** BEGIN **

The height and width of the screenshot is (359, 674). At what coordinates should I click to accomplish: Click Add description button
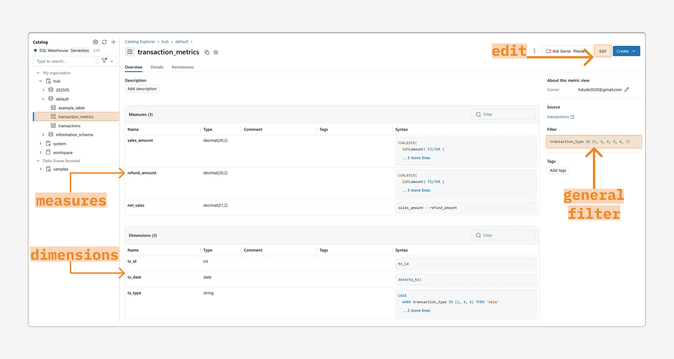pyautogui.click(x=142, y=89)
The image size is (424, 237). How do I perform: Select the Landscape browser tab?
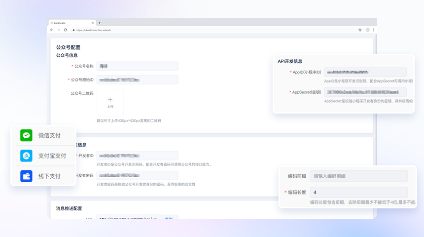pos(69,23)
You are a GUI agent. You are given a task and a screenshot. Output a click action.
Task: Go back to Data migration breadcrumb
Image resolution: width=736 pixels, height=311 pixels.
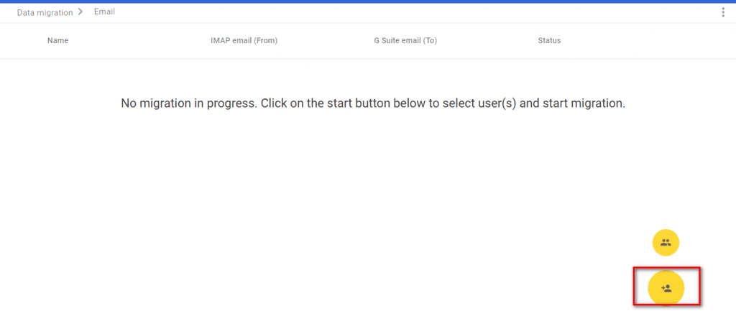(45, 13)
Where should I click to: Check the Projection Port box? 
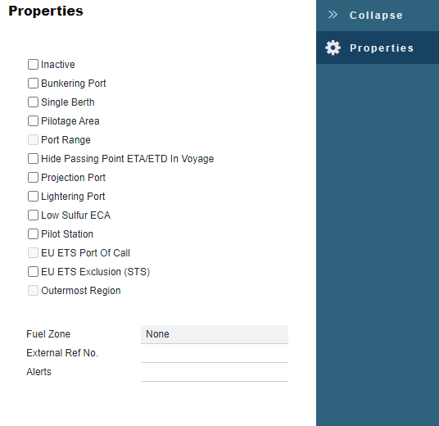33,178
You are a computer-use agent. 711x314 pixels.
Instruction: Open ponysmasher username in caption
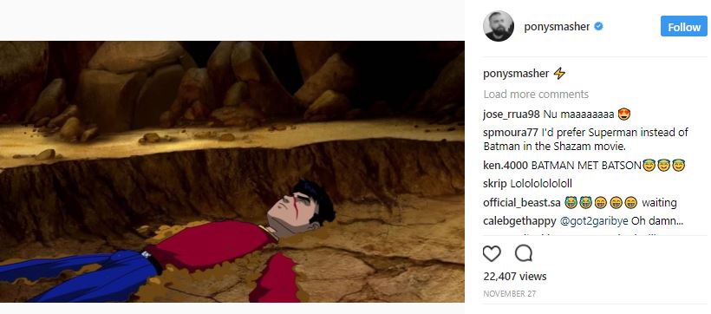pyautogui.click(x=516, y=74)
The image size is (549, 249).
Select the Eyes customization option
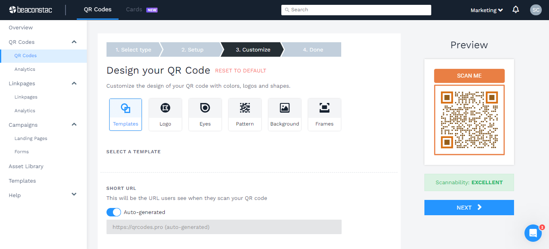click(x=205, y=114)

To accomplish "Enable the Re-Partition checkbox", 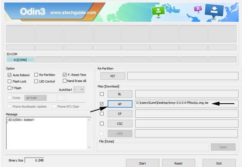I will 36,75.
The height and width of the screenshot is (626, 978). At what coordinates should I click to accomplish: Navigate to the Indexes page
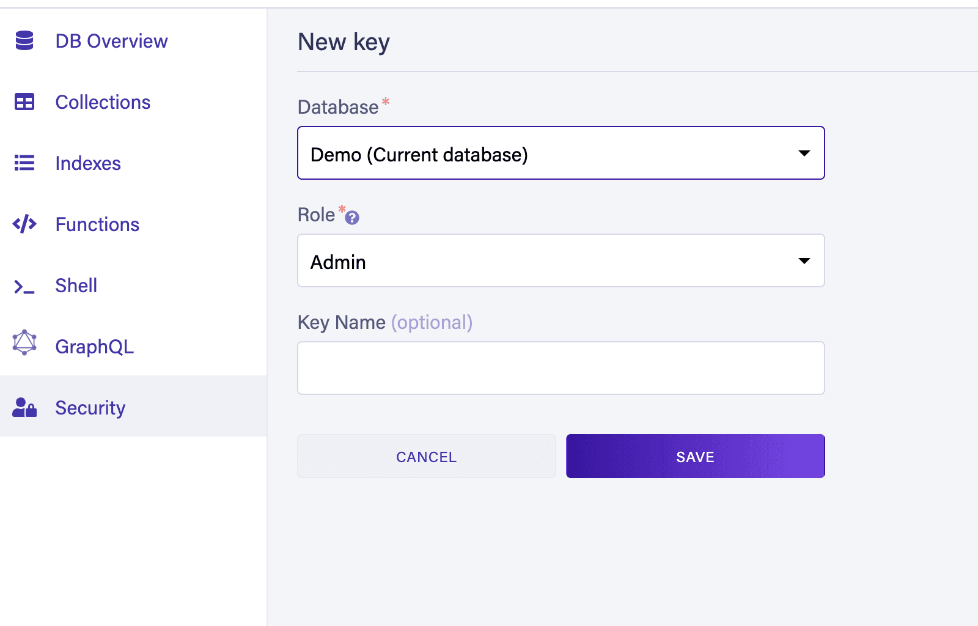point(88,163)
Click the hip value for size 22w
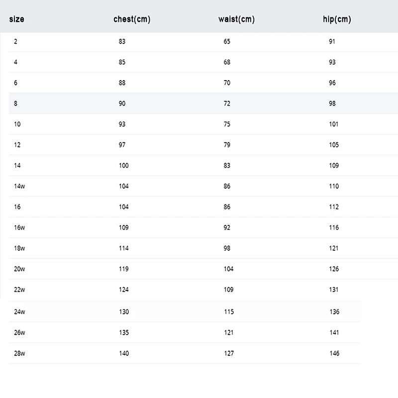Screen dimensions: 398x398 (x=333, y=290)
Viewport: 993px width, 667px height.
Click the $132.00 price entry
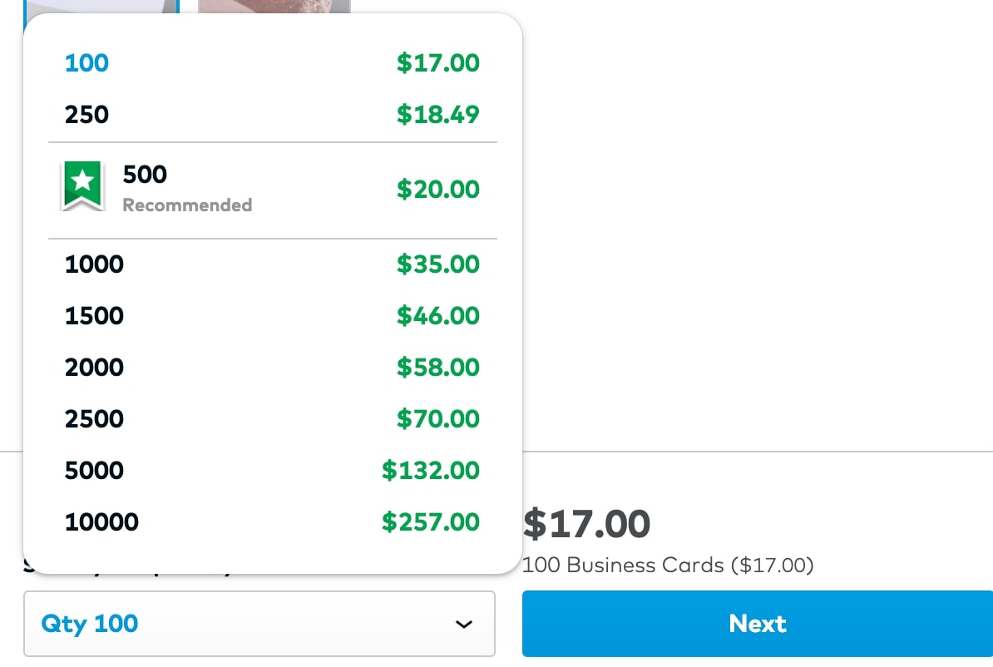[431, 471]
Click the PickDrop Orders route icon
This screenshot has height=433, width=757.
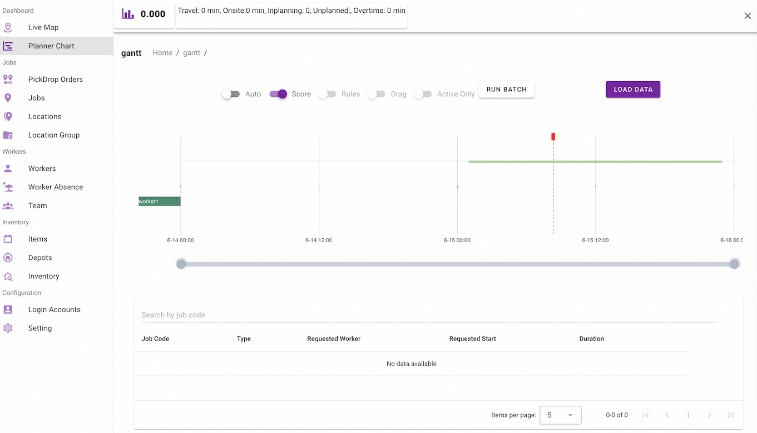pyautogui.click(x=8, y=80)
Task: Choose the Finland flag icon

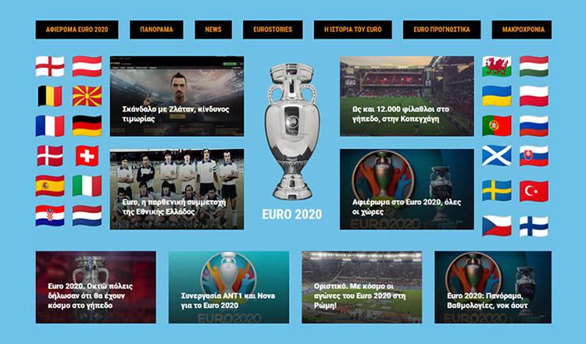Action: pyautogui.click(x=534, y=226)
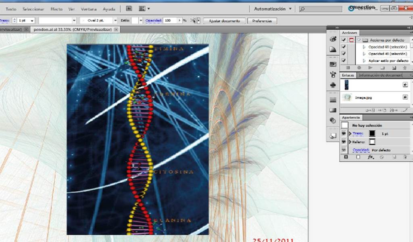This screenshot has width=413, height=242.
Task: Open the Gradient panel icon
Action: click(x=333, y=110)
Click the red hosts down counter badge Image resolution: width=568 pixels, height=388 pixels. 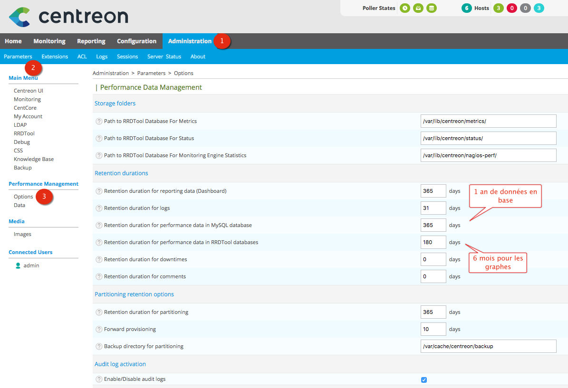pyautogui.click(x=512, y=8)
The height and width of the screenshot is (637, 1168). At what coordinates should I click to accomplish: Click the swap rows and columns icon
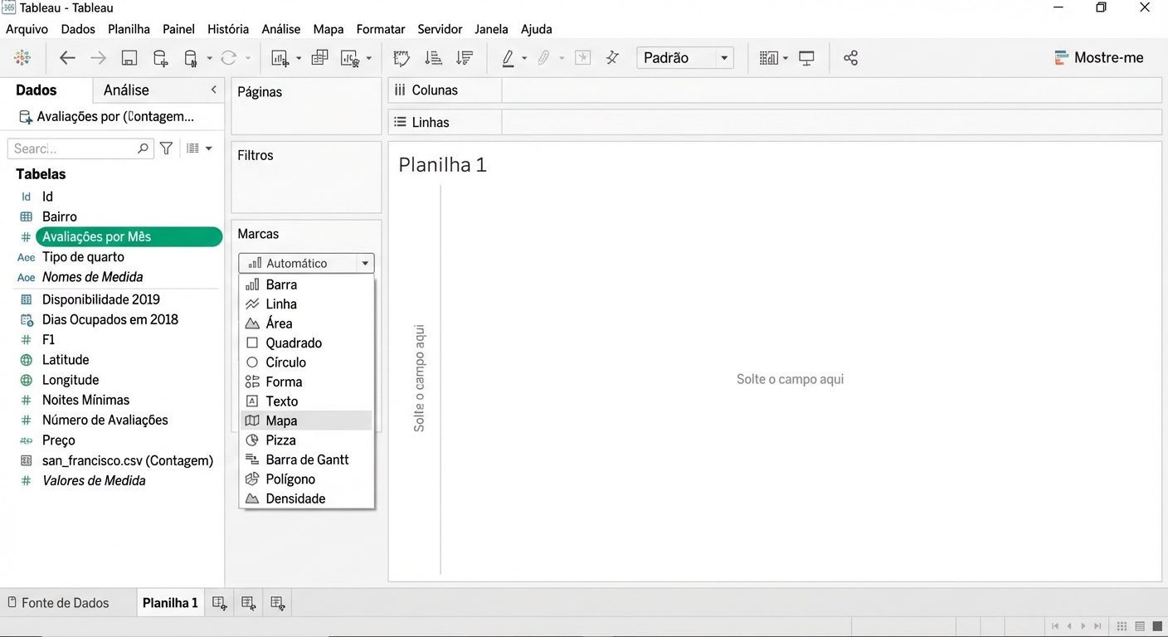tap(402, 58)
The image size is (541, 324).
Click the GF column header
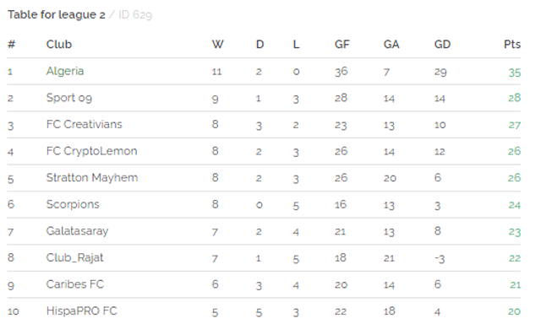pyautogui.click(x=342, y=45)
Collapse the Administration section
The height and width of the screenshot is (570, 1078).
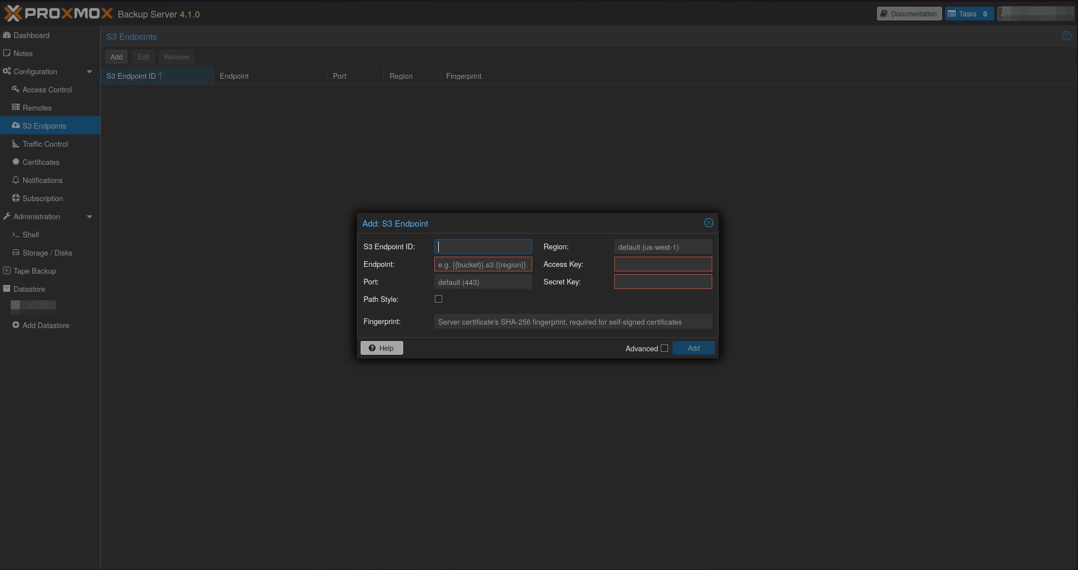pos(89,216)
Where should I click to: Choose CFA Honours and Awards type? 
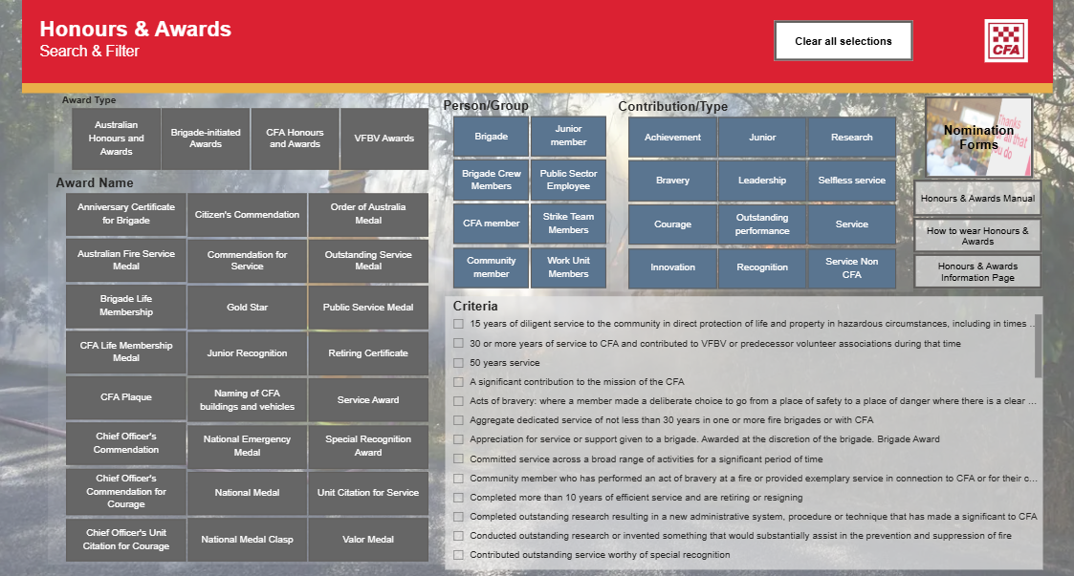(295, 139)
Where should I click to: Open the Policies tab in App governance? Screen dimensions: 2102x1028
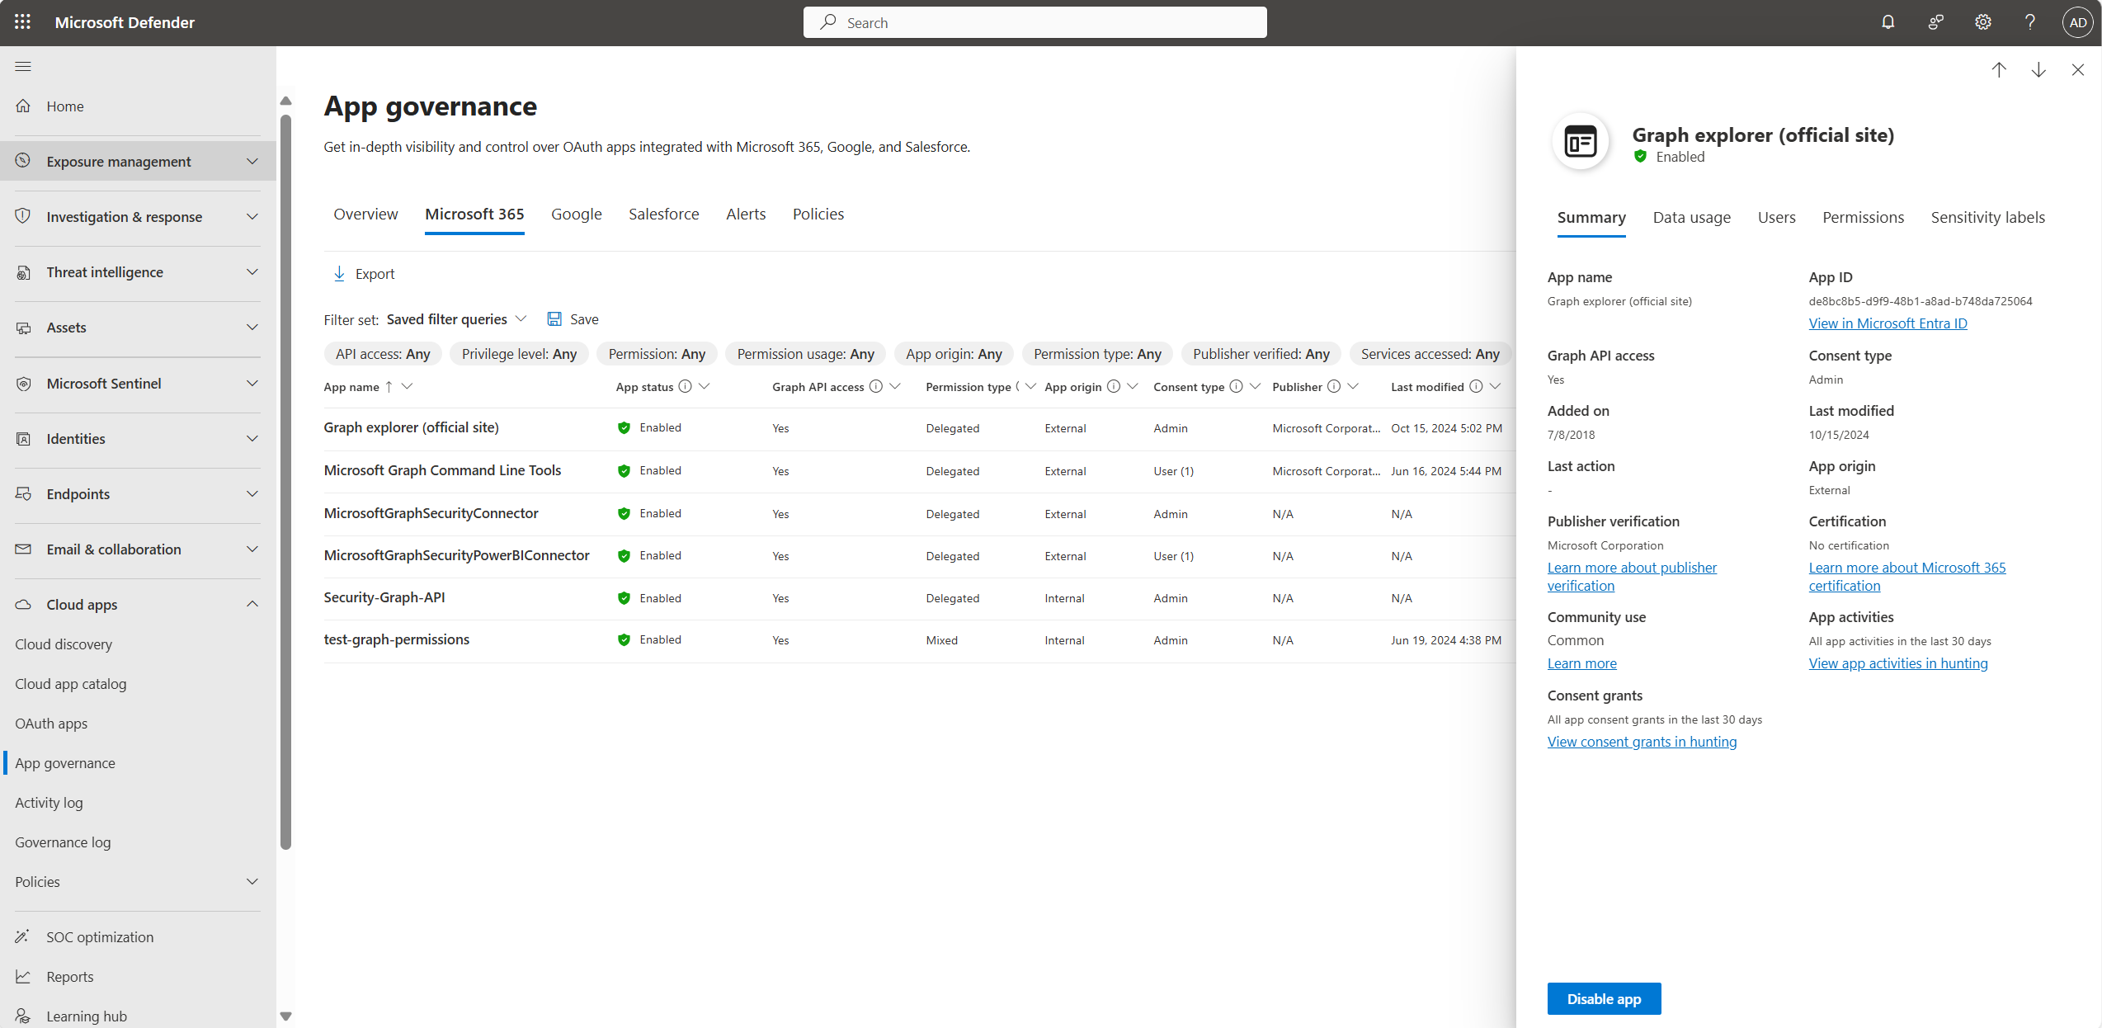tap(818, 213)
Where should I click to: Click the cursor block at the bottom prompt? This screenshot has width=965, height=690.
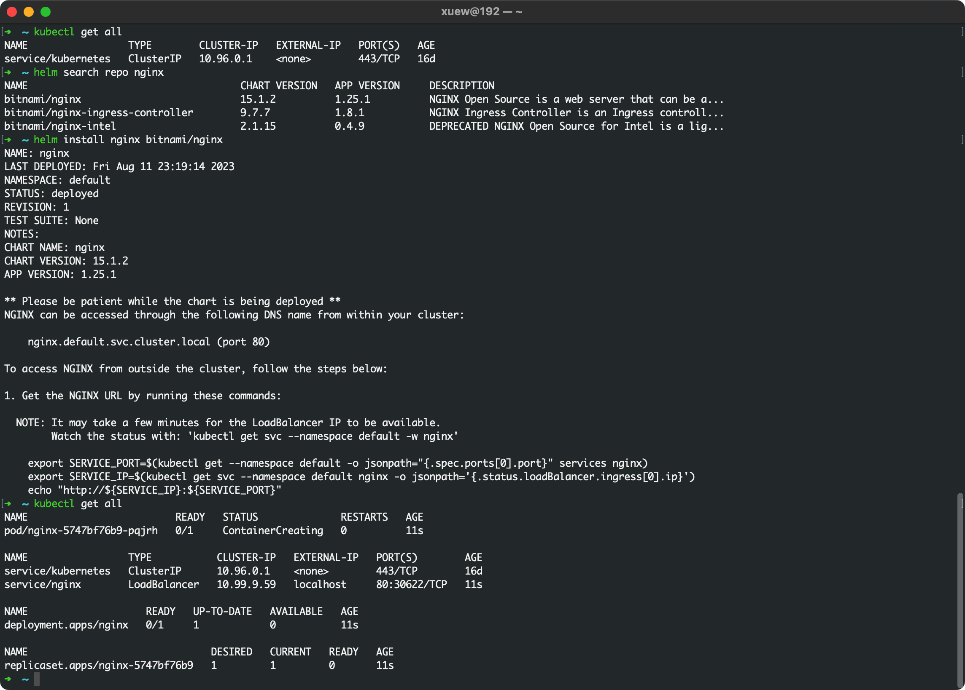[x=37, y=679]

** END **

◆ Work required ◆
Copy out each line in the material above that includes the string "Select". Case matters.

◆ Response to the task ◆
The image size is (424, 237). How do I perform: Select the Landscape browser tab?
Select the Eyes customization option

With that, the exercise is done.